The adjustment mechanism 14 is disposed above the transport apparatus 10, as shown in FIG. 3, and has a slide rail 15 and a positioning stopper 16. The adjustment mechanism 14 adjusts the mounting position of the pair of side conveyors 12, 13 in the direction orthogonal to the transport direction A1.

The slide rail 15 is secured to a frame 1b positioned above the pair of side conveyors 12, 13, and movably supports the pair of side conveyors 12, 13 in the direction orthogonal to the transport direction A1.

The positioning stopper 16 is disposed so as to pass through the frame 1b above the slide rail 15, and the pair of side conveyors 12, 13 supported by the slide rail 15 is secured in an arbitrary position in the direction orthogonal to the transport direction A1.

The mounting position of the pair of side conveyors 12, 13 can thereby be adjusted in the transport apparatus 10 in accordance with the size of the products X to be transported.

In this manner, the movement of the products X is accelerated by the intake conveyor 11 and the pair of side conveyors 12, 13, which are in contact with the products X from three directions.
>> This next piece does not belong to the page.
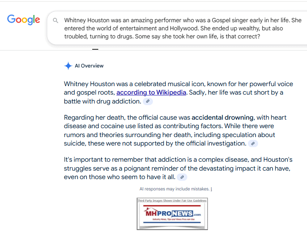Click the link after "AI responses may include mistakes"
Image resolution: width=307 pixels, height=247 pixels.
(211, 189)
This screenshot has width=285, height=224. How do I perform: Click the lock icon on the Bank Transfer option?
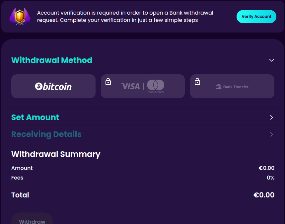point(197,82)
Therefore, the products X can be transported with considerably greater acceleration than the case in which the products X are transported while in contact from only a single direction as in transport via a conventional conveyor, for example. For this reason, the transport distance required for the products X to reach a predetermined speed can be reduced in comparison with the case in which contact is made with the products X from a single direction to transport the products X.

Configuration of Delivery Mechanism 20

The delivery mechanism 20 is disposed downstream from the transport apparatus 10, receives the products X transported downstream along the transport direction A1 from the upstream transport apparatus 10, and sequentially aligns the bags in an erect orientation in a predetermined position Q. The delivery mechanism 20 has a support plate 21 and four delivery trays 22.

The support plate 21 is mounted on the side surface part of a main casing 1a so as to substantially face the transport direction A1 on the downstream side of the transport apparatus 10, as shown in FIGS. 1 and 4. The circular support plate 21 is rotatably supported by a rotating shaft 23 disposed in the center part.

Four delivery trays 22 are each circularly disposed on the side surface part of the support plate 21 downstream of the transport apparatus 10, and each has a pectinate placement surface. The delivery trays 22 each have a rotating shaft and are each rotatably mounted on the support plate 21.

The operation of the delivery trays 22 will be described in detail below.

First, a delivery tray 22 receives a product X transported from the upstream transport apparatus 10 in a substantially horizontal state in the position P1 shown in FIG. 1. At this point, the received product X is held in a state secured to the placement surface of the delivery tray 22 with the aid of a chucking apparatus (not shown).

Next, the support plate 21 is rotated approximately 90° in a rotation direction R1 about the rotating shaft 23. During this interval, the delivery tray 22 is rotated approximately 90° in a rotation direction R2 so that the product X assumes an erect orientation about a rotating shaft 22a, and is moved to the position P2 shown in FIG. 1. The product X is transported in an erect orientation to a predetermined downstream position Q. At this point, a bucket among buckets 41, 42 (described in detail in a later paragraph) is disposed in the predetermined position Q and the product X is received in the unchanged erect orientation.

The delivery tray 22 rotates approximately 90° about the rotating shaft 22a in the direction of the rotational direction R2 while the support plate 21 rotates approximately 90° in the rotational direction R1 about the rotating shaft 23 and the delivery tray 22 moves from the position P2 shown in FIG. 1 to the position P3 shown in FIG. 1. In a similar manner, the delivery tray 22 moves from position P3 to position P4. The delivery tray 22 moves in a similar fashion from the position P4 to the position P1, and again receives the product X transported from the upstream side in a substantially horizontal state.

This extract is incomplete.